In five trips to Afghanistan since January 2002, he has lived and worked with the 10th Mountain and 101st Airborne Divisions, the 1st Battalion, 6th Marines, the 82nd Airborne Division's special troops battalion, the 4th Brigade Combat Team, 25th Infantry, in RC-East and with the 10th Mountain Division's 1st Brigade in Kunduz, Faryab and Kandahar provinces.

In his HuffPost biography, he says, "I have been scared much of my professional life."

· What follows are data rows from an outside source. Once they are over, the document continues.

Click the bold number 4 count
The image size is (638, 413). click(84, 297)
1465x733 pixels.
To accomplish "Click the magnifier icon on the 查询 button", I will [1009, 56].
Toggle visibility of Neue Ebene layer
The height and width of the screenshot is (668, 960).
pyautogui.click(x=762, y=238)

In 1992–1993, he spent a year with the 24th Marine Expeditionary Unit, including three months of ground operations in Somalia. His account of that experience, A Sense of Values, was published by Andrews & McMeel in 1994.

==Awards==
Wood was awarded a Pulitzer Prize for National Reporting in 2012. He was also a Pulitzer Prize finalist in 1998. In 2012, Wood was the recipient of the Bayeux Calvados-Normandy Award for war correspondents, an international award for war reporting. Wood won the Gerald R. Ford Prize for Distinguished Defense Reporting and other national awards. He won the 2017 Dayton Literary Peace Prize, Non-Fiction winner for What Have We Done.

==In the media==
He has appeared on CNN, C-SPAN, the PBS News Hour, NPR, WUSA and the BBC, and was a regular guest on MSNBC's Now With Alex Wagner. He has lectured at the U.S. Army Eisenhower Fellows Conference, the Marine Staff College, the Joint Forces Staff College and Temple University.

In 2013, his piece titled "Defense Budget Faces Cuts To Personnel After Decade Of War," about rising military personnel costs, caused a controversy and extended debate about whether military personnel and their families are justly compensated for their work.